Go through the entries below and return every line that contains "click".
+--
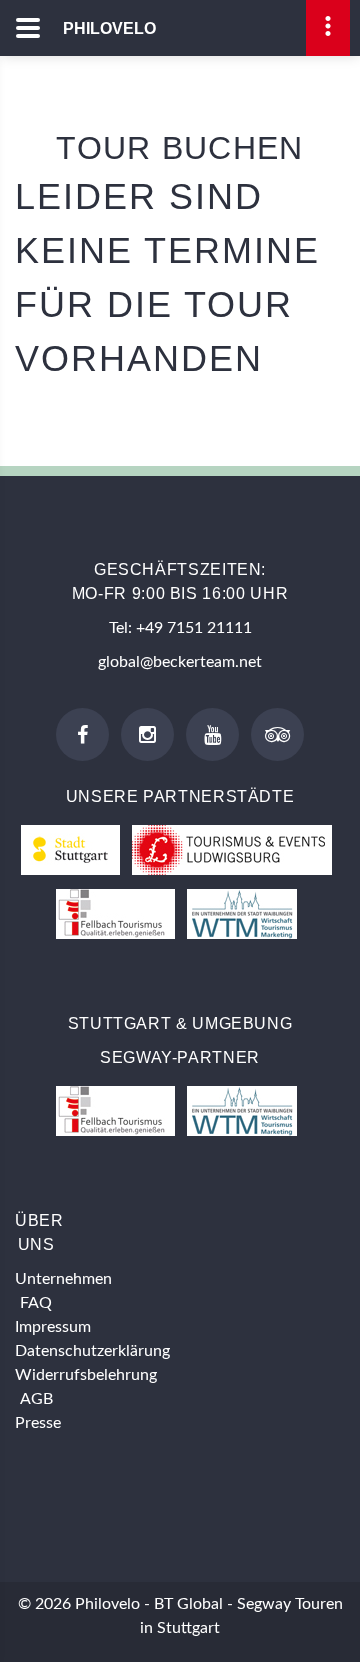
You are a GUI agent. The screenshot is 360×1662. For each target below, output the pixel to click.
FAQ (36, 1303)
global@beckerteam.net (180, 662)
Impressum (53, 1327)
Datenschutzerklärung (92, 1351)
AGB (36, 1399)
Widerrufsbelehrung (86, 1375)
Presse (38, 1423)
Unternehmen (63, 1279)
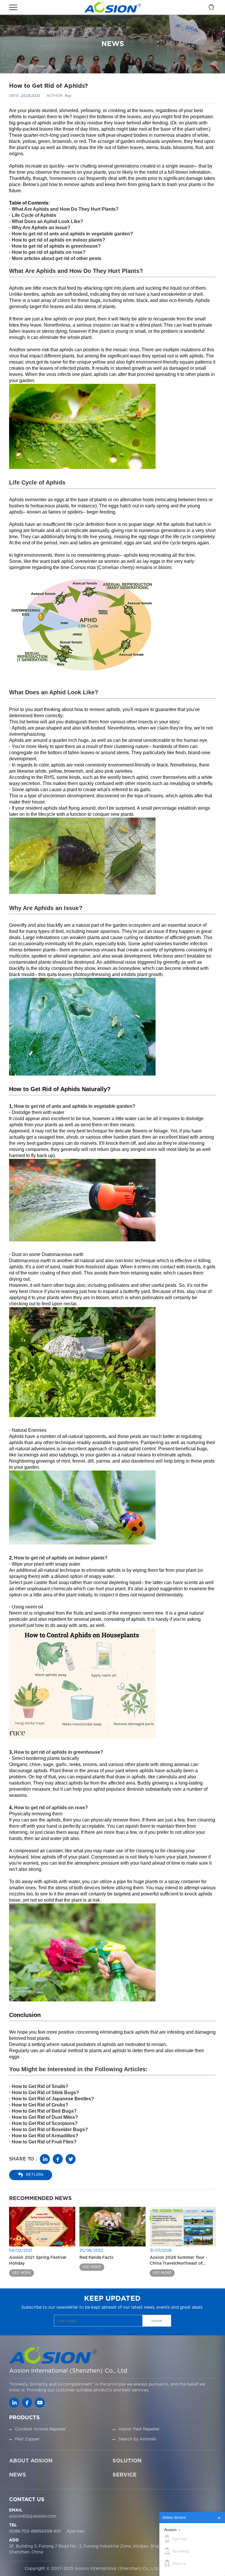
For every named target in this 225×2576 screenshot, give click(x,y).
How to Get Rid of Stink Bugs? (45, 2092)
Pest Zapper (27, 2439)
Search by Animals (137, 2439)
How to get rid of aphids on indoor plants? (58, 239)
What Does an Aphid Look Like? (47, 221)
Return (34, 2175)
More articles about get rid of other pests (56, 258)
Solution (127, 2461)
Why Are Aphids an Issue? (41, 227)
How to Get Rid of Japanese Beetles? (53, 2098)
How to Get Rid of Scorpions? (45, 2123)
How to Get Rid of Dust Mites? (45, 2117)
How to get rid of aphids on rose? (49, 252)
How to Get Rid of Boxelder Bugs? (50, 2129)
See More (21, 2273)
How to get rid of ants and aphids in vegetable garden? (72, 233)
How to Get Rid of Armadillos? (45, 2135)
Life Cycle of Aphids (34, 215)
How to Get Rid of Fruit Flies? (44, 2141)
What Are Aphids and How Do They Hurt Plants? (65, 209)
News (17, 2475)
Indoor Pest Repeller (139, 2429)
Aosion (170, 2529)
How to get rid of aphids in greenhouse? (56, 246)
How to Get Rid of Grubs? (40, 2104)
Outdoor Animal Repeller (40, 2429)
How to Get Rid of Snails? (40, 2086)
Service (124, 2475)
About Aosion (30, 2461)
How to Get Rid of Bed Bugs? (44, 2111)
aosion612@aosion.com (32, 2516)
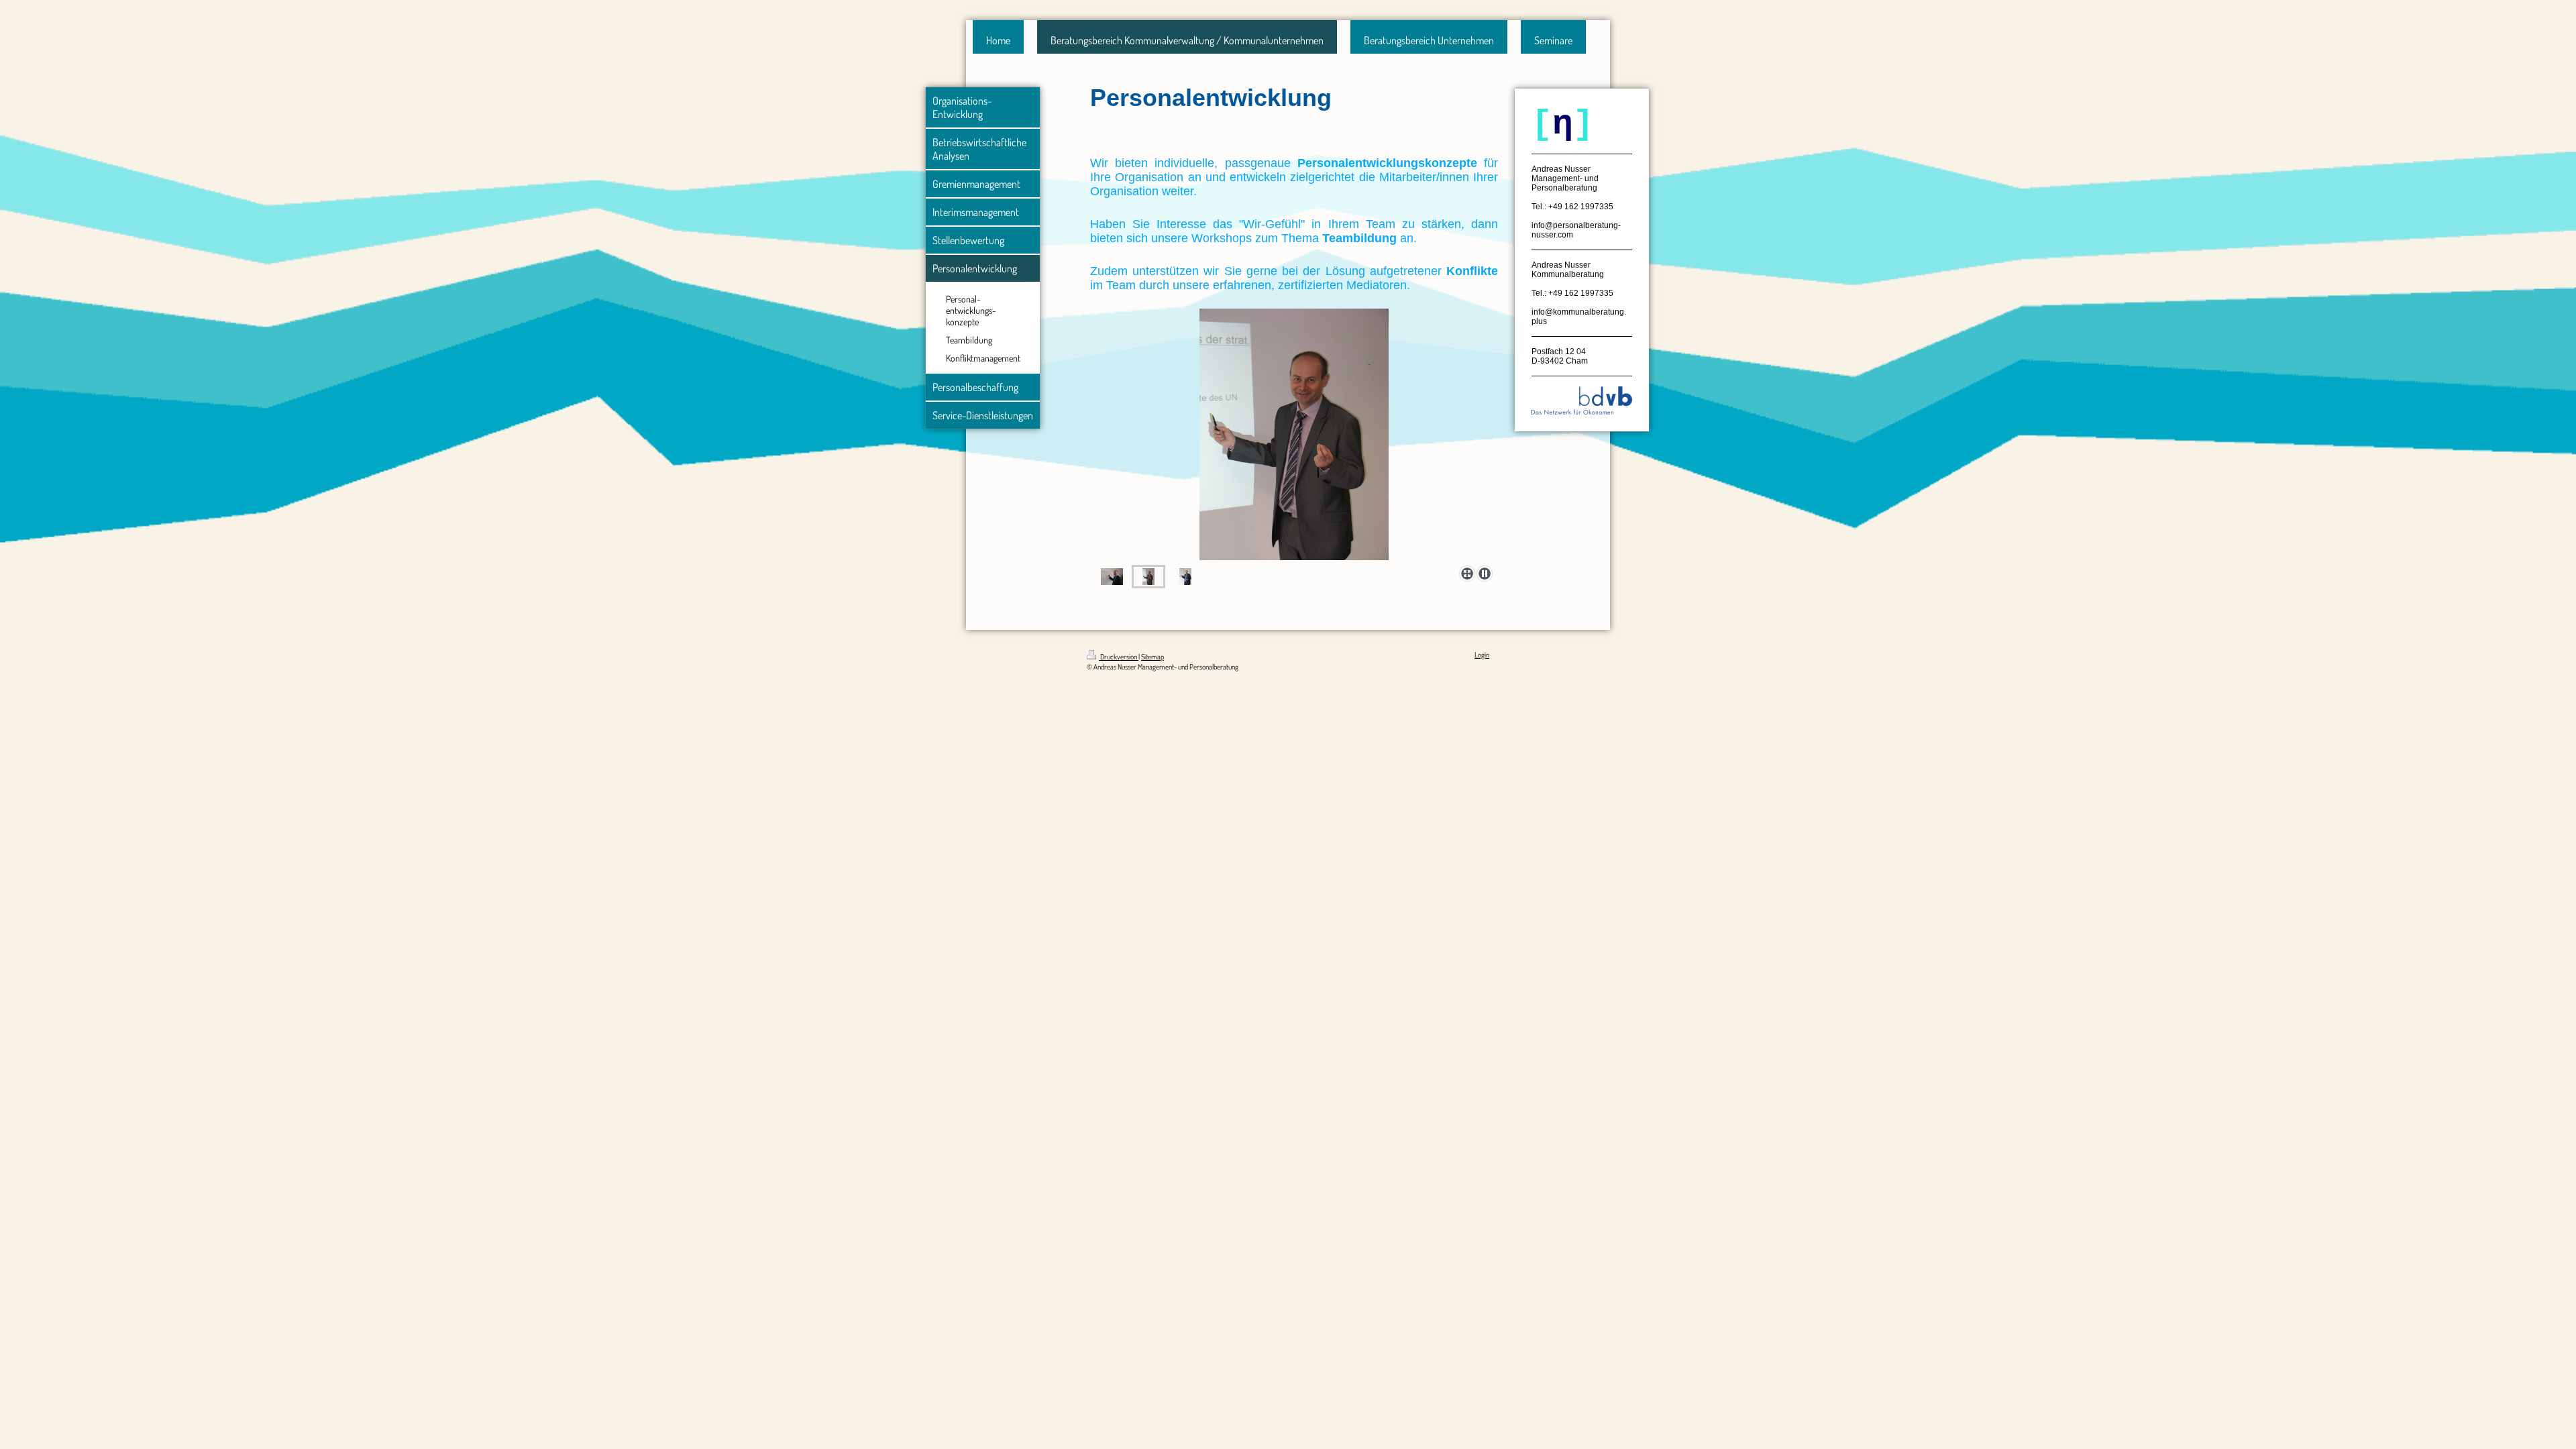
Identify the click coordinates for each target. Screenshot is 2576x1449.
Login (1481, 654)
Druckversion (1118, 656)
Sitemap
+--
Worked solution =>
You are a GUI agent. The screenshot is 360×1662. For each target below, output the pixel to click.
For every named target in this 225×2576 screenshot, give click(x,y).
Identify the click coordinates for each target. Screenshot is 2576x1449.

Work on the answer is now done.